You may have heard that the hackers at Anonymous have exposed what they say are internal emails from dozens of Texas police agencies. If you missed the story, here's a quick refresher course from the Daily Mail:

In one email to a senior Texas police official…it was written: 'That stupid b**** who started that stolen car chase at Yale and 610 got what she deserved (I'll bet she was fat and black too).

'Same with that pervert that got shot by the county. F*** that guy, see ya. That all sounds like good police work to me.

'Those folks got the criminal cure. It's guaranteed, they will never commit a crime again.'

Other emails contained offensive theories about Muslim inbreeding and the details of complaints of a police officer's affair with a married woman.
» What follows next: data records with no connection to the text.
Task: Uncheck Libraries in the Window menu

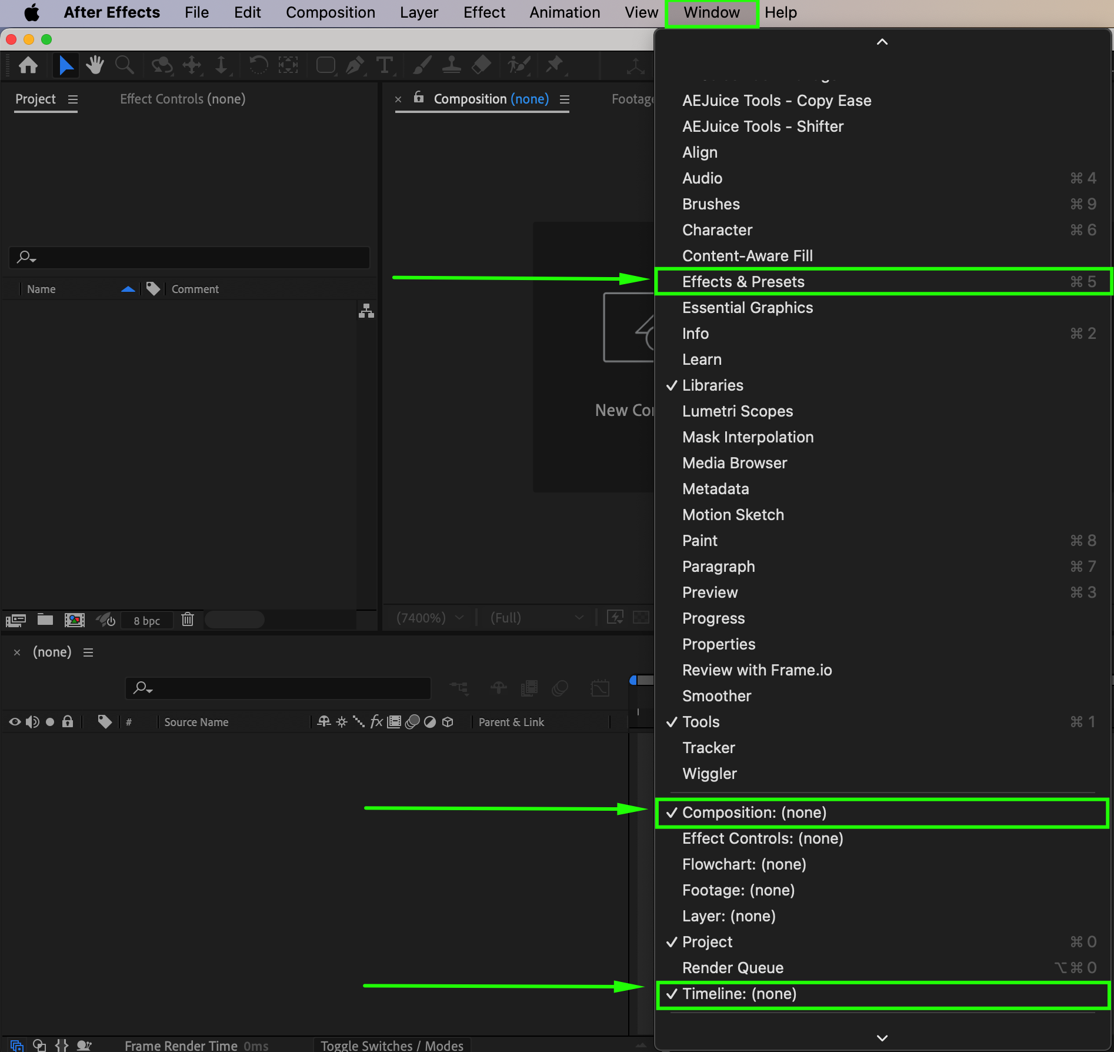Action: tap(712, 385)
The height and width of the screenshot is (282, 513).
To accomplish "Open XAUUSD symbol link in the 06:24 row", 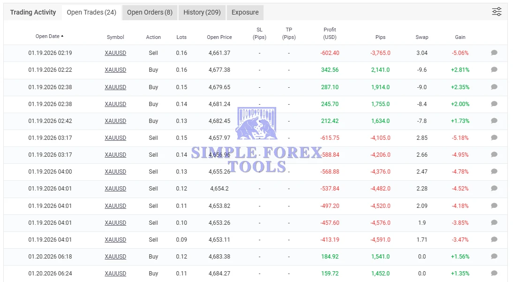I will [x=115, y=274].
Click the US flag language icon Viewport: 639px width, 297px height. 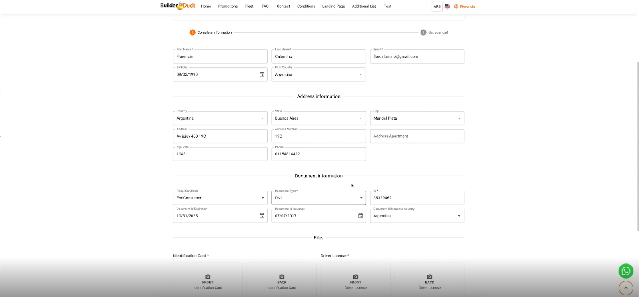pyautogui.click(x=447, y=6)
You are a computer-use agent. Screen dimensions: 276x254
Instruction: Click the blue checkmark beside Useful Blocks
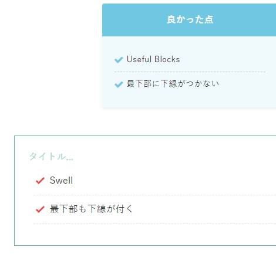tap(119, 60)
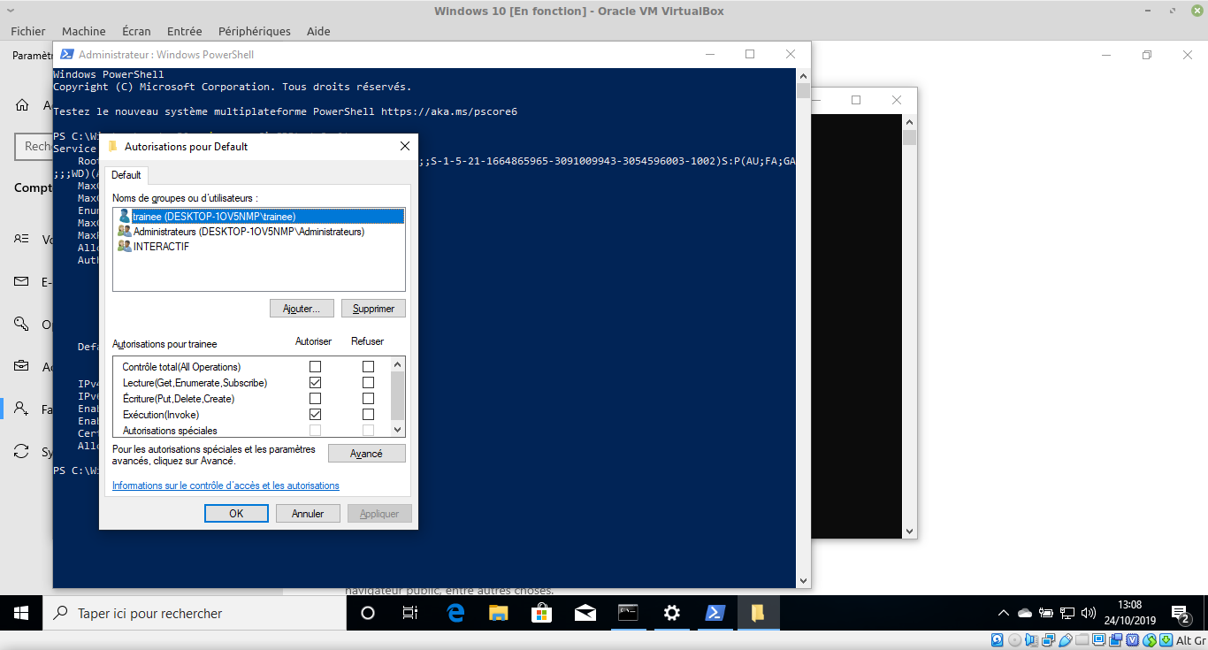
Task: Open access control information link
Action: point(226,486)
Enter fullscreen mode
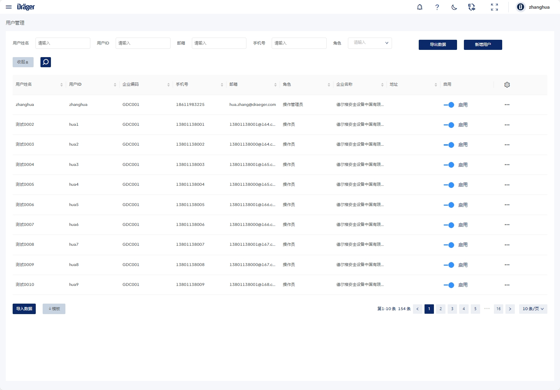 coord(494,7)
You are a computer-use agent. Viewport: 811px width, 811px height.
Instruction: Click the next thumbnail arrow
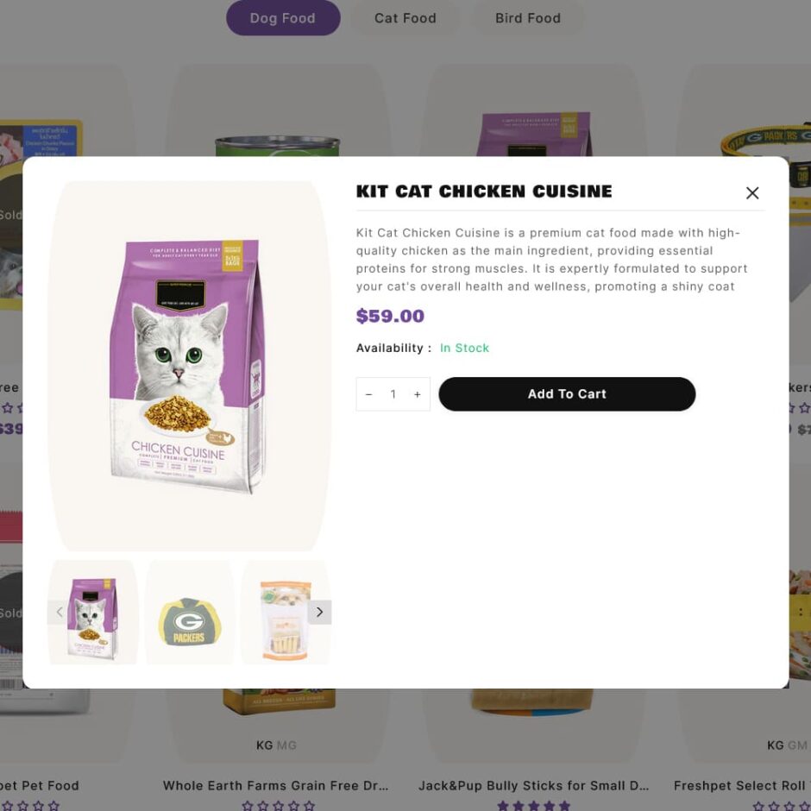click(319, 612)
Now Scott Henson, author of the excellent civil liberties blog Grits for Breakfast, has chimed in with some relevant historical background:

Back in the good old days before the Texas Supreme Court and the Legislature gutted access to law-enforcement information under the Public Information Act ('96-'97), one saw frank discussions like these in response to open records requests fairly frequently, up to and including expressions of racial prejudice, etc.. But the state has so diminished the public's access to law-enforcement records that now departments can usually screen such embarrassing tidbits by claiming they don't exist, pretending they're part of an ongoing investigation, or simply dropping charges in a particular case, since the public now only has access to information in cases resulting in a conviction.

"In that environment," Henson concludes, "a hacker group like Anonymous is probably the only way to expose such dirty little secrets. Twenty years ago virtually all this information would be public."